### Problems to work on:
**A)** Decide whether each statement agrees with the Mahama summit article below. Answer yes or no for each and quote the deciding words. (i) President Mahama gave his remarks at the Africa Health Sovereignty Summit in Accra. (ii) President Mahama described health as a drain on African economies. (iii) According to the WHO figure he cited, every $1 invested in health resilience yields up to $10 in returns.
**B)** Repeat the Mahama summit article below word for word, from "He said nationally, African" to "and effective leadership.".

START Given passage

President Mahama calls for scaling up African homegrown solutions for health challenges

Renewsgh Team
6 Min Read
President Mahama speaking at African Health Sovereignty Summit in Accra.

President John Dramani Mahama has advocated the scaling up of African homegrown solutions for health challenges.

He said the Africa Centers for Disease Control and Prevention (CDC), the African Medicine Agency, the African Continental Free Trade Area Health Corridors and the AUDA Nepal Resilience Agenda, needed to be scaled up to meet the growing health needs of the continent.

These, he said,  were symbols of an emerging African health ecosystem that was rooted in digital innovation and was grounded in data and designed for self-determination by African countries.

President Mahama stated this in his opening remarks at the Africa Health Sovereignty Summit in Accra.

He said nationally, African leaders must execute not merely plans; stating that this requires political will, domestic resource mobilization and effective leadership.

President Mahama reiterated that health was wealth and that they must reframe the economics of well-being.

“We must reject the outdated notion that health drains our economies. In truth, health is the engine of productivity and the bedrock of inclusive growth,” he said.

He noted that the World Health Organisation (WHO) had shown that for every $1 invested in health resilience, it yields up to $4 in returns.

END Given passage
START The data

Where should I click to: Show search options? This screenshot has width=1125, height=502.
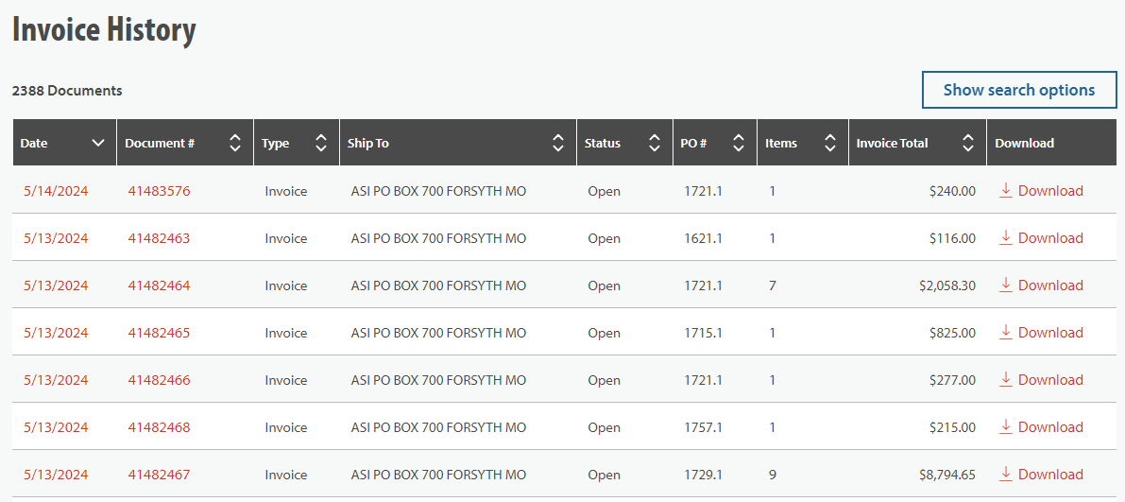pos(1019,90)
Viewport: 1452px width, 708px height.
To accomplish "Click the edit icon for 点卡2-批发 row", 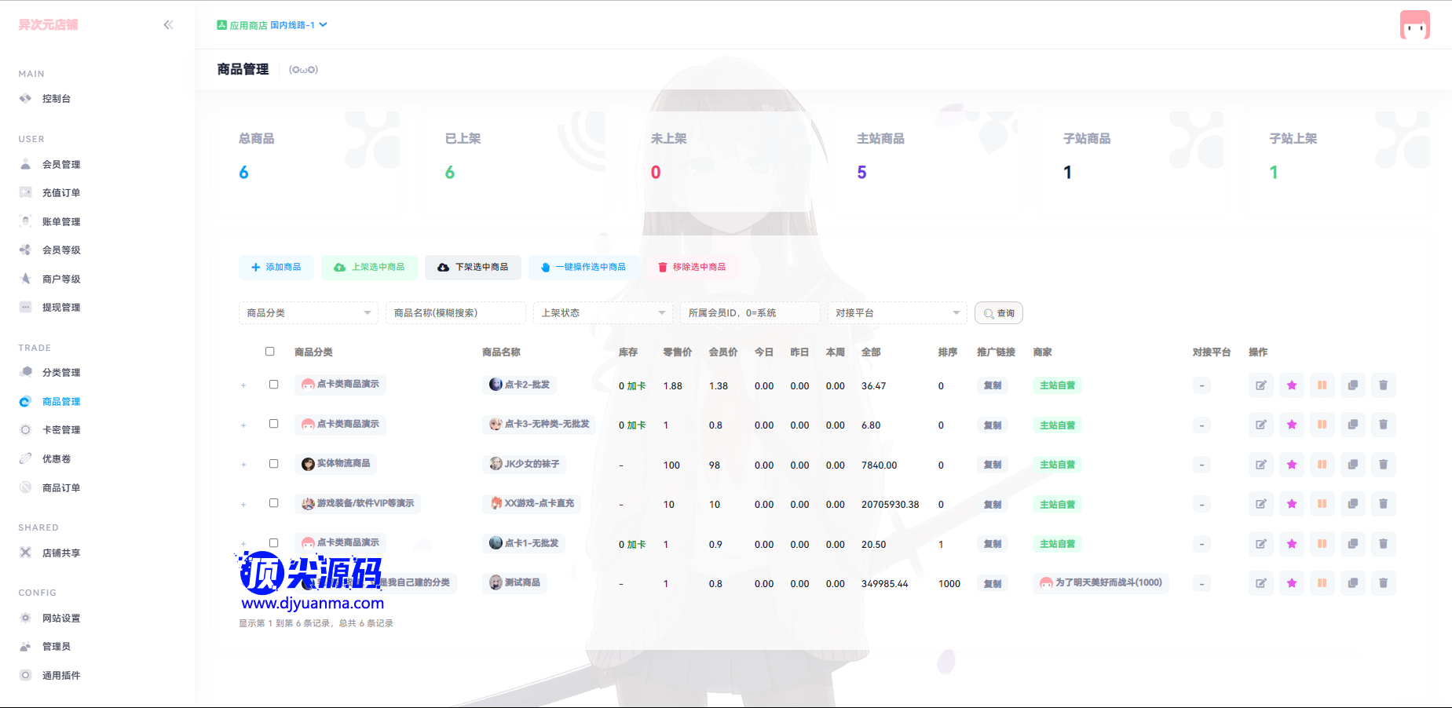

END The data

### Expected responses:
**A)**
(i) Yes: "President Mahama stated this in his opening remarks at the Africa Health Sovereignty Summit in Accra."
(ii) No: "We must reject the outdated notion that health drains our economies."
(iii) No: "for every $1 invested in health resilience, it yields up to $4 in returns."

**B)**
He said nationally, African leaders must execute not merely plans; stating that this requires political will, domestic resource mobilization and effective leadership.